Kucoba memejamkan mata, salah satu usaha untuk menghidari Mas Yasir. Sampai kelopak mataku berkerut, kedua mataku tetap tak mau tidur. Hingga Mas Yasir datang, dan ia kembali bergurau seperti anak kecil yang mencoba bermain dengan mainannya.
“Aku tahu, kamu pasti pura-pura tidur princess” ucapnya dengan semangat.
..................................................... Aku tak menjawab apa-apa. Kurasakan ia sangat berusaha membangunkanku dari kepura-puraanku tertidur.
Akhirnya aku menyerah, ia mendekapku mesra. Akhirnya kewajibanku kutunaikan, dan di bulan kedua dari pernikahan kami Mas Yasir mendapat haknya. Alhamdulillah, malam ini berlalu tanpa protes sedikitpun kudengar dari mulutnya. Yang kutakutkan selama ini, ketika ia mendapati princessnya tidak perawan lagi di malam yang justru seharusnya sang istri masih perawan.
***
Sudah beberapa hari ini Mas Yasir tidak pulang. Tadi kulihat bayangannya memasuki kantornya, tak berani aku memanggil namanya. Bahkan untuk melihatnya pun kini aku tak sanggup, mataku hanya mampu menangkap bayangannya. Bagiku, bahkan bayangan Mas Yasir terlalu indah untuk seorang perempuan sepertiku.

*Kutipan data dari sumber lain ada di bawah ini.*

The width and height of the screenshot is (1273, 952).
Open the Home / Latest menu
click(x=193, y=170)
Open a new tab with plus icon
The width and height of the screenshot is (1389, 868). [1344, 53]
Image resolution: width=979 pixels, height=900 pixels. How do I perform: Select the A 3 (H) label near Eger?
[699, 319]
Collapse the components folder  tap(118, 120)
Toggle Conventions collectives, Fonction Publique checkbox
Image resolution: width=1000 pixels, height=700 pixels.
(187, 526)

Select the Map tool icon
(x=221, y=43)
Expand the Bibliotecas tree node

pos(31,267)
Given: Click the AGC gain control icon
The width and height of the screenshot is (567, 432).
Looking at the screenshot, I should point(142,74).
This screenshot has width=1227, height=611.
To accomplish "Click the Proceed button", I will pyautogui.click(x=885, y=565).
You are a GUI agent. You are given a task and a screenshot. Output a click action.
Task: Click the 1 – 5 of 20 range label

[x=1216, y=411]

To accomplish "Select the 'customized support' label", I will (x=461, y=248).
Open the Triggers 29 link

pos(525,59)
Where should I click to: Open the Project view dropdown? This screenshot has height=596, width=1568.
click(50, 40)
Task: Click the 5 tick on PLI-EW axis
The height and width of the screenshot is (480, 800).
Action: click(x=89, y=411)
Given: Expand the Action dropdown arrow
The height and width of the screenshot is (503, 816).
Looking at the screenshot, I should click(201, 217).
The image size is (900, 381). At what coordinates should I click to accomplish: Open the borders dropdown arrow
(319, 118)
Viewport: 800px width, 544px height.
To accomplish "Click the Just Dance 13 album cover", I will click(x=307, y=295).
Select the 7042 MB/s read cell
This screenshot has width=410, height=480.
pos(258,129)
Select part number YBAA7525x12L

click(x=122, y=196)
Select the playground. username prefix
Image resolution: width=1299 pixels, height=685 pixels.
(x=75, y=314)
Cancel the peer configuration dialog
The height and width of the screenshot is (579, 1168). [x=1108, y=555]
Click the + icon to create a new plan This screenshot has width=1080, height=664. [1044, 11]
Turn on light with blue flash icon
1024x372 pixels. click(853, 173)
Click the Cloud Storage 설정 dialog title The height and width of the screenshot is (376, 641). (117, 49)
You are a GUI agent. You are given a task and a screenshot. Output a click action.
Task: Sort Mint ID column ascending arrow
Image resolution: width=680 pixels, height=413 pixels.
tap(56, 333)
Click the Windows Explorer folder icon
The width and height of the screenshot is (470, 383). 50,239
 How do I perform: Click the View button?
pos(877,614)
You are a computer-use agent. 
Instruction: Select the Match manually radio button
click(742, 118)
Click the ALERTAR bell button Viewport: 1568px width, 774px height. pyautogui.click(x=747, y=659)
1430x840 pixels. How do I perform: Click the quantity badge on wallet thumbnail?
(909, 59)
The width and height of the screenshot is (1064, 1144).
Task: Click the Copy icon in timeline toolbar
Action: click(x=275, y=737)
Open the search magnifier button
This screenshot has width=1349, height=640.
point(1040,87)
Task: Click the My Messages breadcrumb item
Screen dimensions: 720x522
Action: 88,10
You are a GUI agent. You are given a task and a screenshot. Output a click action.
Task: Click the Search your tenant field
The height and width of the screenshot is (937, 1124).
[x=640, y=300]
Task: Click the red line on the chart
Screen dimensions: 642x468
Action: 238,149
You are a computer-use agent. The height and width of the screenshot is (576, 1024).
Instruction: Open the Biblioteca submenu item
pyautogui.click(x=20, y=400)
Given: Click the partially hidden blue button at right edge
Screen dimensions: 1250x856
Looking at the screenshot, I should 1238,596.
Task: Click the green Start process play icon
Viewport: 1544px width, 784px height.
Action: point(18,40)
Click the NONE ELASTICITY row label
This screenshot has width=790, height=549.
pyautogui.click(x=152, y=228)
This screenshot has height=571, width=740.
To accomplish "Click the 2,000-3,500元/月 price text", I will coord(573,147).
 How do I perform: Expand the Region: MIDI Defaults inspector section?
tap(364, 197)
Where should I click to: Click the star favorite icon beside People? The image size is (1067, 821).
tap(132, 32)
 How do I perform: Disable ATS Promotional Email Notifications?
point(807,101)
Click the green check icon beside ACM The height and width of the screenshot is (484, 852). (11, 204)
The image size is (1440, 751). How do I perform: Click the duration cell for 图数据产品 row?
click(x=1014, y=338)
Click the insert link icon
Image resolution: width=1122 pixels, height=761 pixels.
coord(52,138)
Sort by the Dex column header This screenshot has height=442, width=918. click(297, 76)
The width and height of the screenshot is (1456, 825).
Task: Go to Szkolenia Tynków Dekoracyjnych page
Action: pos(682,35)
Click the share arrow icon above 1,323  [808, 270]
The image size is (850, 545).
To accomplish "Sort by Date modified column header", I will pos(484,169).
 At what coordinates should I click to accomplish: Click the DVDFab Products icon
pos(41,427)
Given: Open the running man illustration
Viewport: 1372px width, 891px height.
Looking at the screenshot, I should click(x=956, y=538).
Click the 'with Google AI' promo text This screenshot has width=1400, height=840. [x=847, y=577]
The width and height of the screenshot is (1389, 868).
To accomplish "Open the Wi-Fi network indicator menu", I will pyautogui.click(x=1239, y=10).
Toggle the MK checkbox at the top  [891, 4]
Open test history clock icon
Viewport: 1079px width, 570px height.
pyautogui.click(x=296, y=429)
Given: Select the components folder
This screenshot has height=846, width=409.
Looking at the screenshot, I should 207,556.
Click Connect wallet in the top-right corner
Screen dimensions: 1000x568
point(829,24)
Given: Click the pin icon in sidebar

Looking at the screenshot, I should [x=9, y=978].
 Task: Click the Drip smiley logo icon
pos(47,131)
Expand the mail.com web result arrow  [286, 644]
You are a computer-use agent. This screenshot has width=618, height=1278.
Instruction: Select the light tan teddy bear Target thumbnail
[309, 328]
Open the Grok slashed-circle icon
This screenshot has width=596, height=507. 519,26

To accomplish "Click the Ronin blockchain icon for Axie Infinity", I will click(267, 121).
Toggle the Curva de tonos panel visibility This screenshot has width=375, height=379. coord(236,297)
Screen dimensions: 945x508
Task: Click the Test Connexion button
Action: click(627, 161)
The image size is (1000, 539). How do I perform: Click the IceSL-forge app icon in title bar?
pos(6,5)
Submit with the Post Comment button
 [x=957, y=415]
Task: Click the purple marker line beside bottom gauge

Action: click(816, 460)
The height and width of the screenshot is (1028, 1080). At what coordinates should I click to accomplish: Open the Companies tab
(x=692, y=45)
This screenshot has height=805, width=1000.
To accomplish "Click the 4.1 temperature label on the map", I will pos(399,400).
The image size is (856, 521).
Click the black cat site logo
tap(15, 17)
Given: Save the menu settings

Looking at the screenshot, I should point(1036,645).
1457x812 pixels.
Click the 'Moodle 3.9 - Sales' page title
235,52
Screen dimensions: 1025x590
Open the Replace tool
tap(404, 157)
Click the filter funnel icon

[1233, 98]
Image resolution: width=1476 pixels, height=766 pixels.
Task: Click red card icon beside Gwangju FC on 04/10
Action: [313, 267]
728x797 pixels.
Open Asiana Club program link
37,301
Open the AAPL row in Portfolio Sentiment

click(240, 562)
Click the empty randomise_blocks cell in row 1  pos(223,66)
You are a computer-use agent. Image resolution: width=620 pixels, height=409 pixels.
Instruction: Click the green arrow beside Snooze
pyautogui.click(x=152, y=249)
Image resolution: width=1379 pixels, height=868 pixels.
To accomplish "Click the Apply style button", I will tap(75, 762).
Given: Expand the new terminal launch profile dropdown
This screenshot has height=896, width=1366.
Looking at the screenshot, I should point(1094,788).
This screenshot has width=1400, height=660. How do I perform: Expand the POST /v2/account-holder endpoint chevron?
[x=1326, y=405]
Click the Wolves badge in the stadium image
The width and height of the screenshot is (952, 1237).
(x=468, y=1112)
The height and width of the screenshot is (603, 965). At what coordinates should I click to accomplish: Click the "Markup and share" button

Mas Yasir berangkat ke kantor pagi setelah ‘malam pertama’ kami. Ia pergi dengan senyumnya yang polos, namun aku bisa menangkap dengan jelas bahwa matanya terlihat sedih. Ia tidak menyentuh sedikitpun secangkir kopi tanpa gula kesukaannya. Tidak seperti biasanya. Kurasakan kecupannya dingin. Bahkan aku tak mendengar sapaan princessnya seperti biasanya. Untuk pertama kalinya kudengar ia memanggilku dengan nama lengkapku “Izzah Maria”, itu pun tanpa menatapku sedikit pun. Perasaanku mulai kacau balau, aku yakin Mas Yasir marah. Mungkinkah orang sebaik dia bisa marah? Tuhan, kalaupun ia marah, jangan biarkan laki-lakiku menangis...
Dhuhaku sedikit menenangkanku. Aku mengadu padaNya.
“Jangan biarkan orang sebaik Mas Yasir kecewa, dan terluka hatinya Ya Allah. Maafkan aku Ya Allah, jika aku bukan pendamping terbaik untuknya. Ya Allah, lindungi imamku...” air mataku mengalir...
Pukul 23.00 Mas Yasir belum juga pulang, tak ada kabar. Beberapa sms ku tidak dibalas, teleponku pun tak diangkat. Telepon yang ke 21, hp.(handphone) nya sudah non-aktif. Mungkin ia bosan mendengar hp.nya terus berdering.
Beberapa malam pun berlalu tanpa Mas Yasir. Kini aku bukan princess lagi. Aku sadar, aku adalah seorang “Izzah Maria” yang kini tak berharga sedikit pun. Mas Yasir telah pergi dan tak pulang barang semenit pun. Bahkan untuk pamit dan mengambil pakaiannya pun tidak. Ya Allah, lindungi Mas Yasir...
Dimana ia tidur? Rumah orang tuanya bahkan sangat jauh di Tasikmalaya. Butuh waktu 2 hari untuk pulang ke sana, kalaupun naik pesawat yang hanya butuh waktu beberapa jam, Mas Yasir tidak mungkin menempuhnya setiap hari.
Hari ini aku benar-benar yakin, Mas Yasir sangat kecewa karena perempuannya tak lagi perawan ketika ia menikah dengannya. Dan ia mengetahui itu setelah bulan kedua memasuki pernikahannya denganku.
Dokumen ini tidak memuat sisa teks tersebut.